İşte bütün bunlar futbola zarar veriyor stat ve televizyonlardaki milyonlarca insanı kötü etkileyerek oyundan soğumalarına oyunun pozitif yanının ve çekiciliğinin kaybolmasına neden oluyor. Doğal olarak topun oyunda kalma süresi de giderek azalıyor.
Peki bütün bunlar olurken TFF ve MHK ne yapıyor? Sahadaki hakemini koruyor mu? Yoksa sessiz kalmayı mı tercih ediyor? Futbolcular bilinçli olarak hakemleri lime lime etmeye çalışırken, bütün bunlara karşı ne yapıyorlar? Benim bu sorulara olumlu bir cevabım yok ne yazık ki.
Almanya’da yeni dönem
Bundesliga karşılaşmalarının tamamını canlı veya özet olarak her hafta seyrediyorum. Orada da hakemlere itirazlar oluyor. Ancak bunlar herhalde Süper Lig’de yapılanların beşte biri falan bir orandadır. Yine de buna rağmen Almanya Futbol Federasyonu (DFB) Hakem Komitesi, devre arasında ilk yarıda Bundesliga’nın özellikle alt liglere ve amatörlere kötü örnek olduğunu belirterek, aldığı yeni bir kararla ligin ikinci yarısında itirazların tavizsiz şekilde cezalandırılacağını açıkladı. Nitekim ikinci yarının başlamasıyla birlikte 17. haftada 31 olan sarı kart sayısı 18. haftada 45’e çıktı. Buna bazı kulüpler tepki gösterip itiraz etseler de hakem komitesi başkanı Lutz-Michael Fröhlich bu uygulamanın tavizsiz süreceğini açıkladı. Daha sonraki haftalarda hem itirazlar hem de itirazdan görülen sarı kartlar giderek azalmaya başladı.

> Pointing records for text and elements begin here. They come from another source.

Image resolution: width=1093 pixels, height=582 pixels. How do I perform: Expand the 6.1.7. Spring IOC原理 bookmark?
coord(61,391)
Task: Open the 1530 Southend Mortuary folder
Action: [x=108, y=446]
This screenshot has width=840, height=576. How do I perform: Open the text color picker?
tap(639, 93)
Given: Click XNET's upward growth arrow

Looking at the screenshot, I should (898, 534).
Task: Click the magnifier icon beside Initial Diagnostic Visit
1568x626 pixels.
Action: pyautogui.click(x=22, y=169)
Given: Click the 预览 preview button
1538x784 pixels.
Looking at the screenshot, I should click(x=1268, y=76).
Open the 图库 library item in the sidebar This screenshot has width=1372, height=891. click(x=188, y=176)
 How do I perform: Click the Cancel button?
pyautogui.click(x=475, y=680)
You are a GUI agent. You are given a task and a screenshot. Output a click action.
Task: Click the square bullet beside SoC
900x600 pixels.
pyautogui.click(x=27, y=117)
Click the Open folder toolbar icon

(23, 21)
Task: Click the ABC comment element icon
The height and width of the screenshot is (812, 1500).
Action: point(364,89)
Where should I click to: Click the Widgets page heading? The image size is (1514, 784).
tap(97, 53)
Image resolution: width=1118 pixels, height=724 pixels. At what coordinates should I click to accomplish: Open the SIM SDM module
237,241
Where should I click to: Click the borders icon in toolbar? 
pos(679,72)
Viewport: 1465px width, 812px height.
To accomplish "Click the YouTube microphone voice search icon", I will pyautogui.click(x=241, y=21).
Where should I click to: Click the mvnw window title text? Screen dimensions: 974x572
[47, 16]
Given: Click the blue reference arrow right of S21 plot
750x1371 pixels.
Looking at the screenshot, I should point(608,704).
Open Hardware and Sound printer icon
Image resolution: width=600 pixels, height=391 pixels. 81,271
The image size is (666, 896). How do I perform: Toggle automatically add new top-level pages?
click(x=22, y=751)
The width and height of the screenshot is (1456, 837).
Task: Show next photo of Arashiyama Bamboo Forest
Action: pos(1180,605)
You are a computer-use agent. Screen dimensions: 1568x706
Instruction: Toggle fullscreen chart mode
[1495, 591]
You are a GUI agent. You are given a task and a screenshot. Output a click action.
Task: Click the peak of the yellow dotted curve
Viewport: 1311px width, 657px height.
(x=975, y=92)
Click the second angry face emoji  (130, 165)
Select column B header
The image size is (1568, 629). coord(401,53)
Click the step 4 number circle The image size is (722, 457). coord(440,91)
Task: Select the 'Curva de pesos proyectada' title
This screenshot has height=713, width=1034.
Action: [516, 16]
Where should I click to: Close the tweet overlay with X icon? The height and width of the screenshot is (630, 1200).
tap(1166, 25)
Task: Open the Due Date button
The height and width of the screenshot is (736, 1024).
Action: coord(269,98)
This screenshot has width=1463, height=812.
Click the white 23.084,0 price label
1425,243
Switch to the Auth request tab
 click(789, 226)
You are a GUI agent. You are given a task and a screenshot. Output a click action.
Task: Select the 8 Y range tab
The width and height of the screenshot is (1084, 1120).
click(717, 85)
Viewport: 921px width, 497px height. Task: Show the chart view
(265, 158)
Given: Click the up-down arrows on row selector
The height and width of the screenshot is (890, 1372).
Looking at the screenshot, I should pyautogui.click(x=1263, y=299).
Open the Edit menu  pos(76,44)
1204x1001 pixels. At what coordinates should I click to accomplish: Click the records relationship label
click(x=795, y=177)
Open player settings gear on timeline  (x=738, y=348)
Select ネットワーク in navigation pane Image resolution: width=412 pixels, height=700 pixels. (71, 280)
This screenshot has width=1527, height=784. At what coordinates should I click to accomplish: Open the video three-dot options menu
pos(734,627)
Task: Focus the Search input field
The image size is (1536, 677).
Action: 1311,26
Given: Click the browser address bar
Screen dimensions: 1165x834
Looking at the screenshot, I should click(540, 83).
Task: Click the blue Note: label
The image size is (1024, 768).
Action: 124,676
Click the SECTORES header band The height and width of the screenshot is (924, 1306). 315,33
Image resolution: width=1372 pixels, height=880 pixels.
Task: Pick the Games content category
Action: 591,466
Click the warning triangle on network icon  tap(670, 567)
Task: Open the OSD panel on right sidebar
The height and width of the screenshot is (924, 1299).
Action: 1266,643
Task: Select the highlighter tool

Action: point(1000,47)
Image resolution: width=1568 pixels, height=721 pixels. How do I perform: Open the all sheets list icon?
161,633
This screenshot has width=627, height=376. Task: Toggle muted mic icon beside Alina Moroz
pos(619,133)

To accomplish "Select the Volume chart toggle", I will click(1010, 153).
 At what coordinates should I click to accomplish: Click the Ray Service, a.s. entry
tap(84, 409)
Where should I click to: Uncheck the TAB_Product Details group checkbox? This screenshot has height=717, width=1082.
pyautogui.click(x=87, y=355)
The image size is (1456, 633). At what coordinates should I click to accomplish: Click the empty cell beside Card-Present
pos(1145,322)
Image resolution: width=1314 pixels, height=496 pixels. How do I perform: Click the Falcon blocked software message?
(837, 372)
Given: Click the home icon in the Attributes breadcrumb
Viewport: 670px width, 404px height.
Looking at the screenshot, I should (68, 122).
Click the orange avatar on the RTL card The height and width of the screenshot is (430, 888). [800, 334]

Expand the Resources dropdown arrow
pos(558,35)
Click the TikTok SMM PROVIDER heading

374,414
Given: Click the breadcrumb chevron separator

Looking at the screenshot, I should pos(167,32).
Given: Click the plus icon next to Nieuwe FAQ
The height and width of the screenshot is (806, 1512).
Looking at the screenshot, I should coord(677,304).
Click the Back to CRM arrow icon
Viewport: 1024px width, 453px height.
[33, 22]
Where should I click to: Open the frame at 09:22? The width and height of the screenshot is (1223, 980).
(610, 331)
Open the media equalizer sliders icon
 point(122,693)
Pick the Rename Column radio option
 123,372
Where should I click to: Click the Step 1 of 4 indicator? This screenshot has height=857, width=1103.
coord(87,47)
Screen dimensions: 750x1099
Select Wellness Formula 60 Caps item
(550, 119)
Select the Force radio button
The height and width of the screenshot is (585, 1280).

Alman hakemler artık özellikle koşarak itiraza gelene ve el kol hareketleriyle itiraz eden oyuncuları anında sarı kartla cezalandırıyor. Sürmesi durumunda fazla beklemeden ikinci sarıyı gösteriyorlar. Mesela kalesinden kopup itiraza gelen kaleci mutlaka sarı kart görüyor. Bunun yanında; yerden yatan oyuncunun üzerine yürümek, topa sahip olması gereken rakipten topu taşımaya ve uzaklaştırmaya çalışmak. Sahanın neresinde olursa olsun, aldatmaya yönelik tüm hareketler. VAR veya kart işareti yapmak anında sarı ile cezalandırılıyor. Ayrıca;toplu halde hakemin üzerine yürüyen oyuncuların içinde en sert tepkiyi gösterene kırmızı çıkartma izni var. Aynı grubun içinde sarı görüp itirazını sürdürene de ikinci sarı mutlaka çıkıyor.
Ozan Tufan Almanya'da olsa atılırdı
Son Fenerbahçe-Galatasaray maçında da görüldü ki, iki takım oyuncuları da sürekli hakeme itiraz edip üzerine yürüdü. Özellikle Ozan Tufan, Almanya’da olsaydı sahada kalamazdı. Zaten yapısı itibarıyla Türkiye’nin en zor maçlarının başında gelen bu müsabakada hakem dışı baskıların yanında oyuncu baskılarıyla da ekstra mücadele etmek zorunda. Böyle bir baskı ortamında hakemden nasıl sağlıklı kararlar vermesi beklenebilir. Bu bağlamda Halil Umut Meler’i yaptığı bazı hatalar olmasına rağmen, eleştirmek haksızlık olur diye düşünüyorum. İlk olarak mutlaka o baskıyla ilgili empati yapmamız şart. İnanılmaz bir baskı ortamına karşın karşılaşmayı sona getirip çok büyük bir sorun olmadan bitirmeyi başardı.
Burada esas iş TFF ve MHK’ye düşüyor. Aynen Almanya’da olduğu gibi karar alınarak pervazsız oyuncuların üzerine gidilmeli ve anlayacakları dilden karşılık verilerek sahadaki tek patronun hakem olduğu kendilerine hatırlatılarak artık bu rezalete bir son verilmeli. Ve bundan da özellikle sosyal medya etkisinde kalınarak asla taviz verilmemeli.